**What you have to do**
Copy the listing from the line with "You are a computer-use" up to and including the line with "Instruction: Expand the", substituting "settings" for "calculator" and changing nothing else.

* Begin Exercise input *

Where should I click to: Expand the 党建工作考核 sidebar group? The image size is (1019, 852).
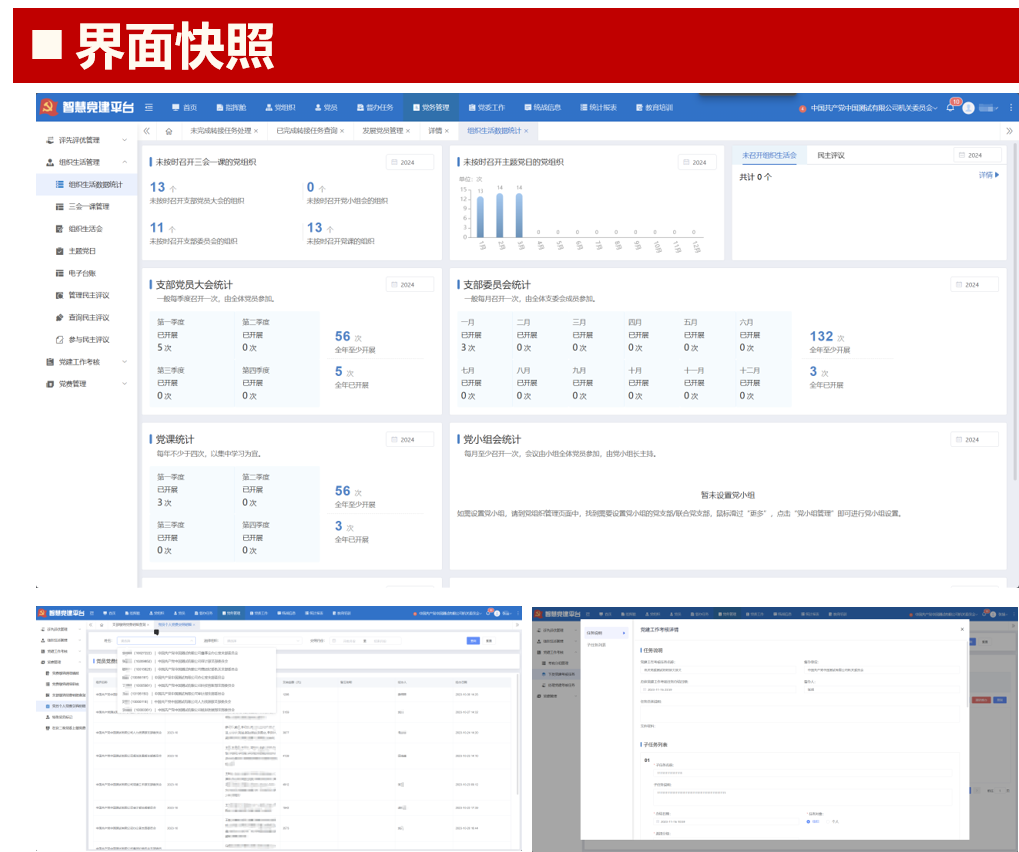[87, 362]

* End Exercise input *
* Begin Exercise input *

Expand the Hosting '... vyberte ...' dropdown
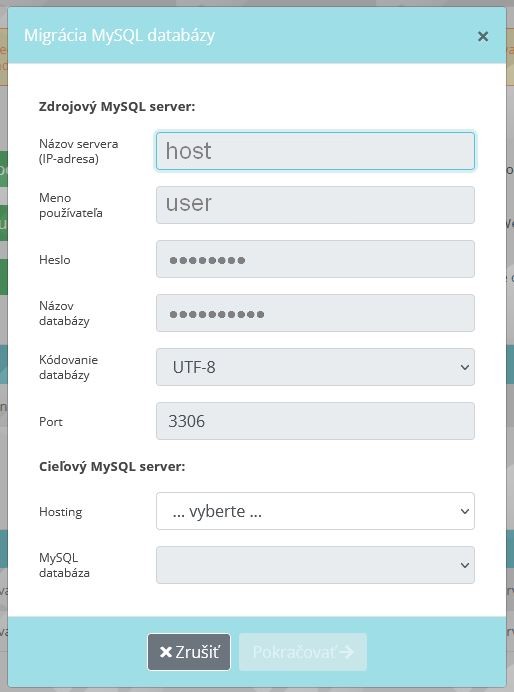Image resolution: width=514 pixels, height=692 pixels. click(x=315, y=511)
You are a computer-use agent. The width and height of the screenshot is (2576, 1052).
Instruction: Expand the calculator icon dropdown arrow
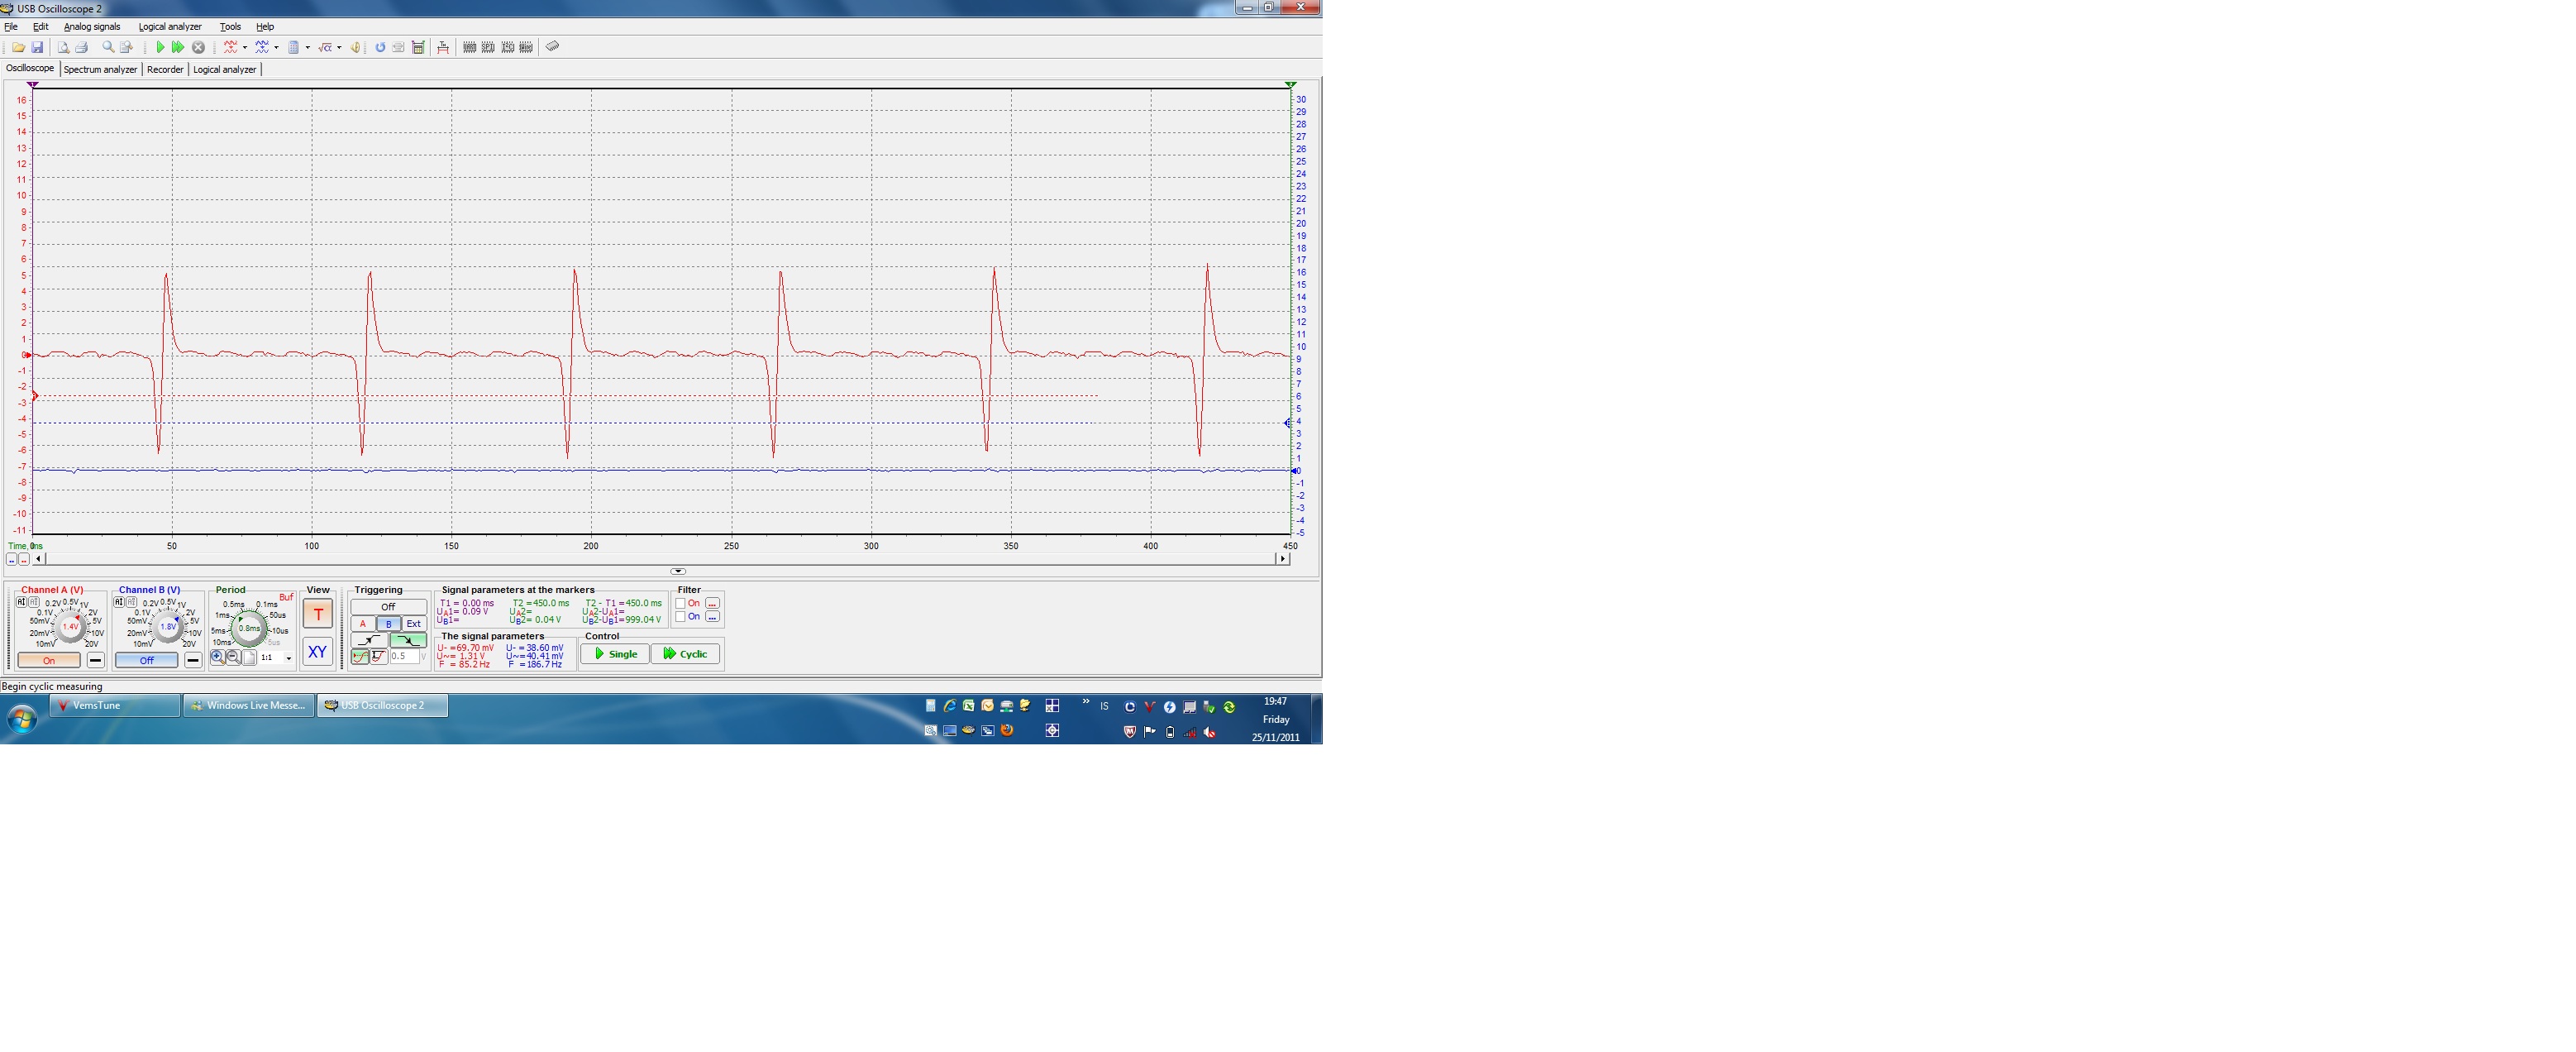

* End Exercise input *
* Begin Exercise input *

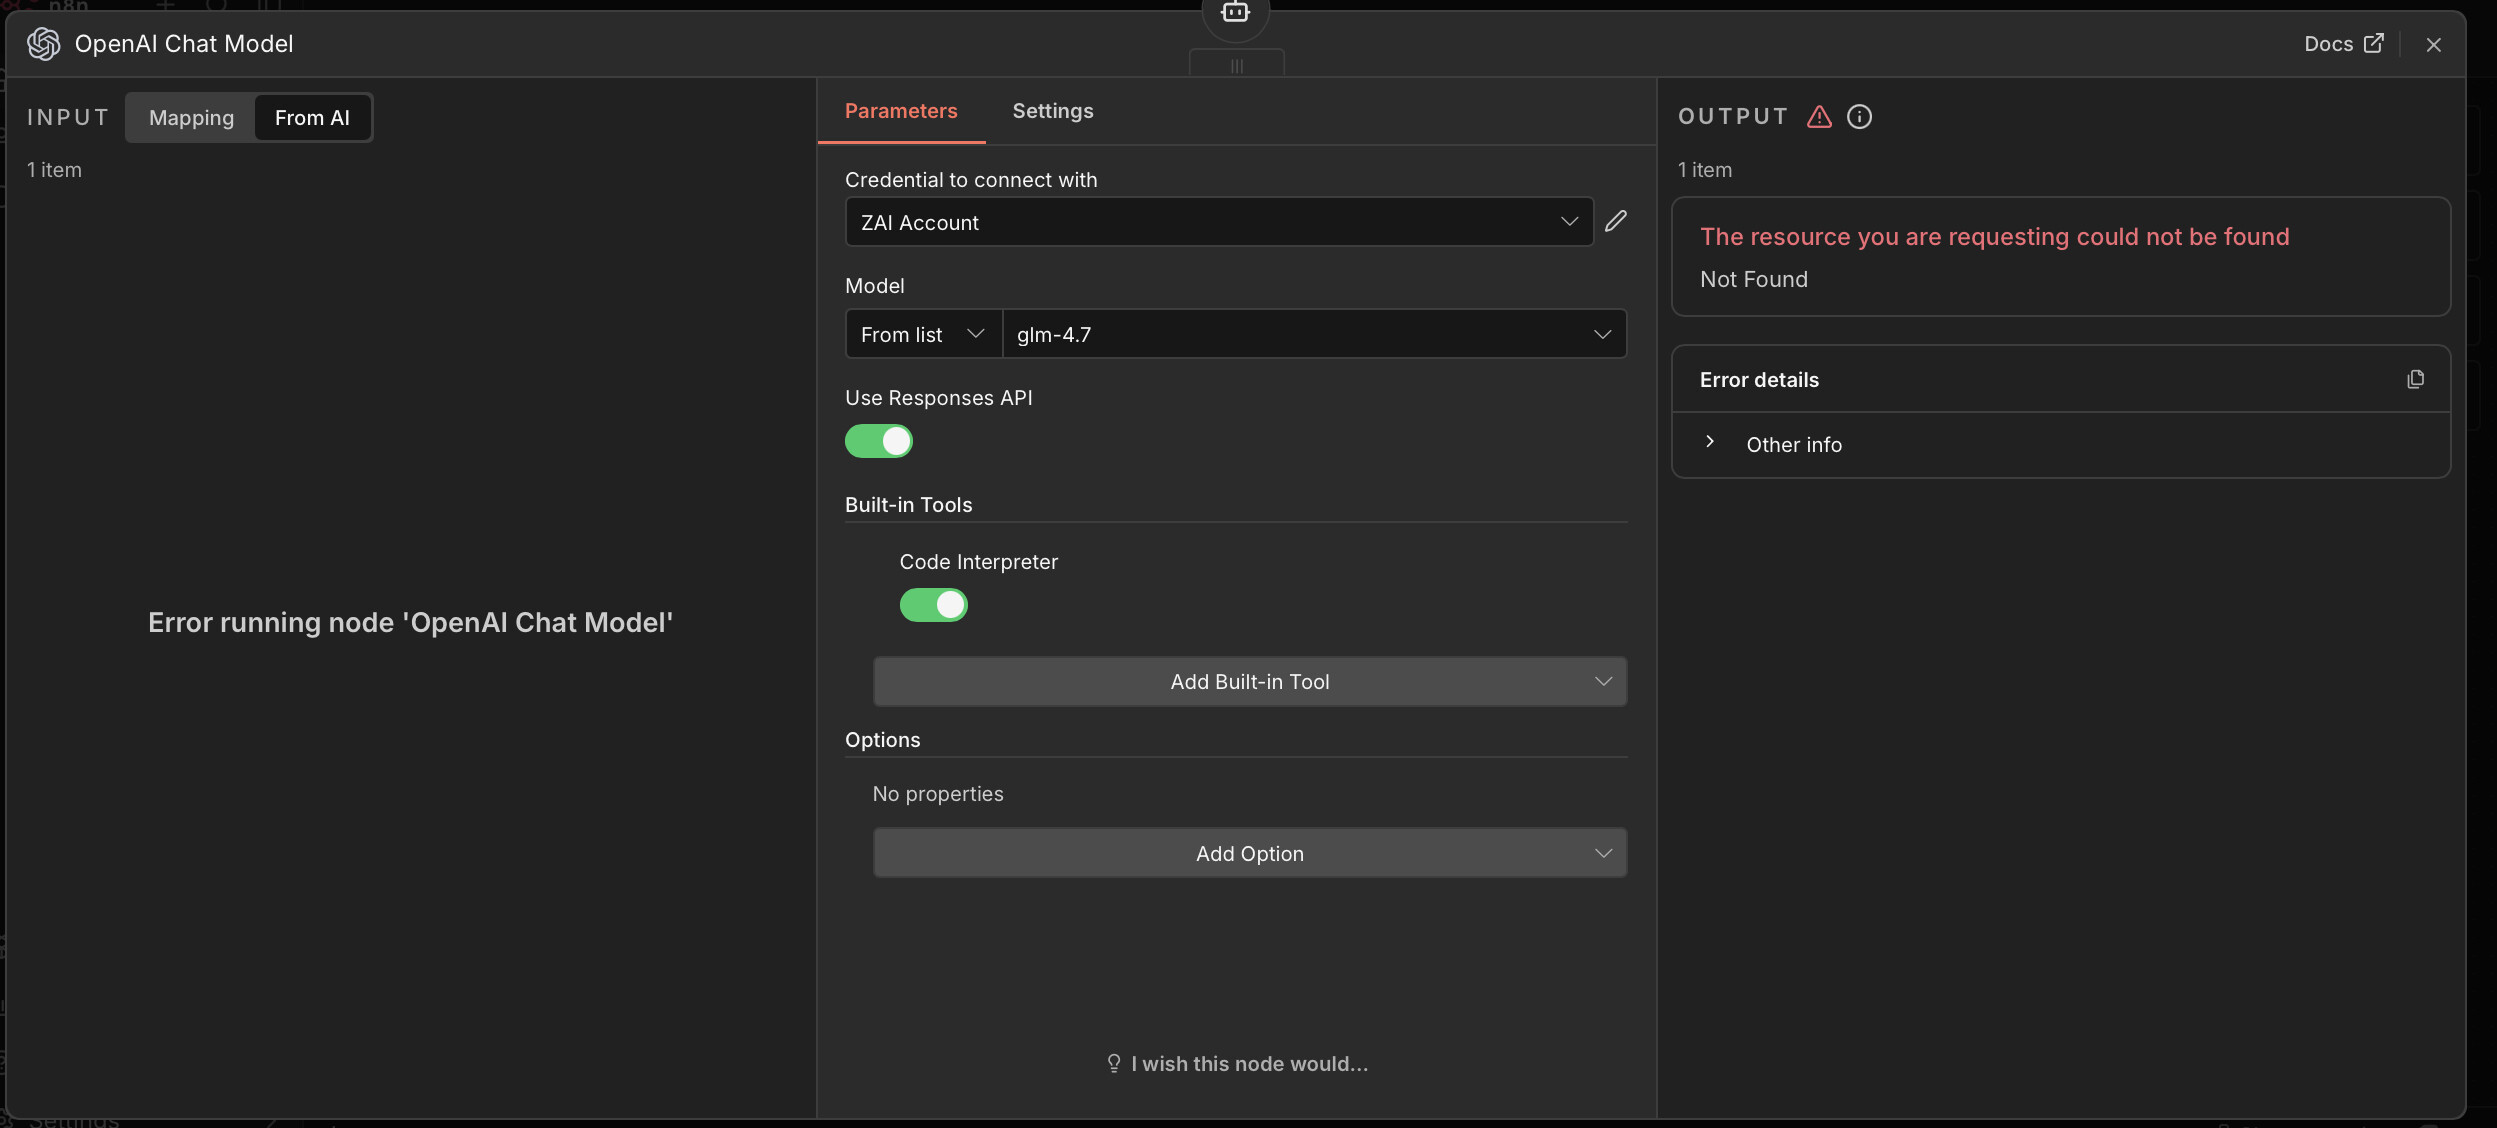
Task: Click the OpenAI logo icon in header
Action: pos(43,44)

* End Exercise input *

**The completed task**
You are a computer-use agent. The width and height of the screenshot is (2576, 1052).
Instruction: Expand the settings icon dropdown arrow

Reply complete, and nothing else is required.